Troy Polamalu is in the pantheon of safeties across NFL history, though the Pittsburgh Steelers legend nearly called it quits before properly displaying his talents to the football world.
Former Steelers Ryan Clark and Jerome Bettis conversed about him during the latest episode of The Pivot Podcast, with the former revealing that Polamalu was ready to hang up his spikes back in 2004 if his sophomore season went as poorly as his rookie campaign.
“He said that he decided in the offseason going into his second year that if he was as bad as he was the first year, he was gonna retire,” Clark said.

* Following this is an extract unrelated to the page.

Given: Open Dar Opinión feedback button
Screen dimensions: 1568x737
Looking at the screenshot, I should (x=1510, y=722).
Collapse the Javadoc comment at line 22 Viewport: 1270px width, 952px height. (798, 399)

Clark was playing for Washington at that point in time and didn’t join the Steelers until 2006, meaning he wasn’t privy to Polamalu’s mindset in the moment, but it’s a fascinating detail nonetheless that casts his career in a different light.

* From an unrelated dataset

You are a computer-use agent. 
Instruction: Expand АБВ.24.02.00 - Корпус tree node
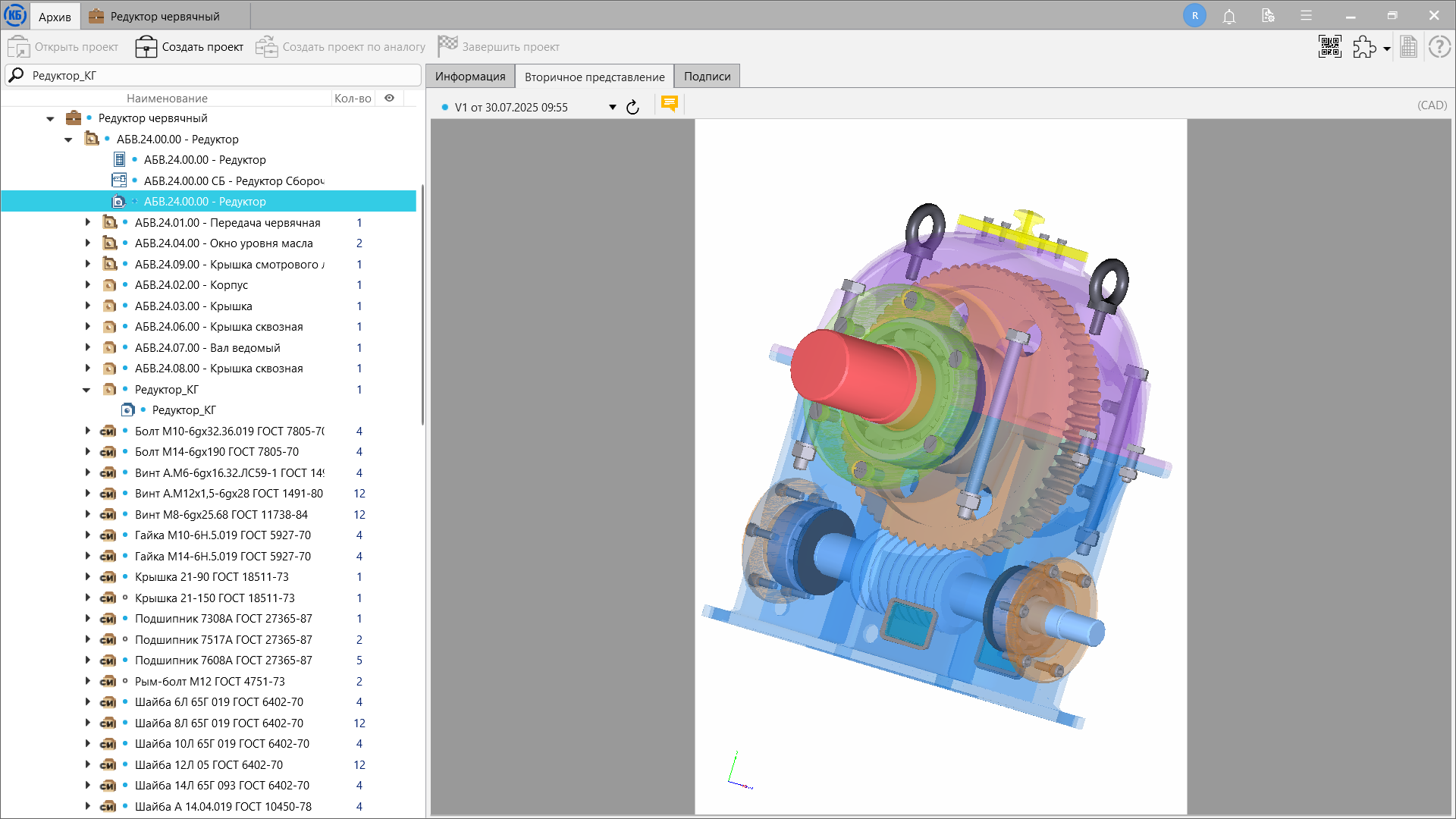87,285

The No. 16 overall pick out of USC in the 2003 draft, Polamalu appeared in all 16 of Pittsburgh’s games as a newcomer, though he was never included amongst the starting lineup. He finished the year with 48 total tackles, two sacks and a forced fumble.
Not satisfied with what he put on tape, Polamalu returned with might and main the following season. He posted 97 tackles and five interceptions, both of which led the Steelers, while earning his first Pro Bowl and Second-Team All-Pro nods.
That showing was enough to entice Polamalu to remain on the gridiron, and it was only up from there. He concluded his 13-year stint in the league, the entirety of which was spent in the black and gold, after the 2014 campaign with 783 combined tackles, 107 passes defended, 32 interceptions and 14 forced fumbles.
An eight-time Pro Bowler, six-time All-Pro, two-time Super Bowl champion and the 2010 Defensive Player of the Year, Polamalu was later inducted into the Pro Football Hall of Fame as a member of the 2020 class in his first year of eligibility.
When looking back on the hardships Polamalu endured early on with the Steelers, Bettis believes that was more so a matter of the team not necessarily understanding how to deploy him rather than a reflection of the type of player he was.
“It wasn’t so much that he was bad, it’s just that they didn’t really have an idea of how to really utilize him,” Bettis said. “When coach [Dick] LeBeau kind of let him go, that’s when it all kind of went bananas.”
It’s hard to imagine a world in which Polamalu didn’t blossom into a star in Pittsburgh, so the fact that he put retirement on the table after an imperfect rookie season is a ludicrous idea in retrospect.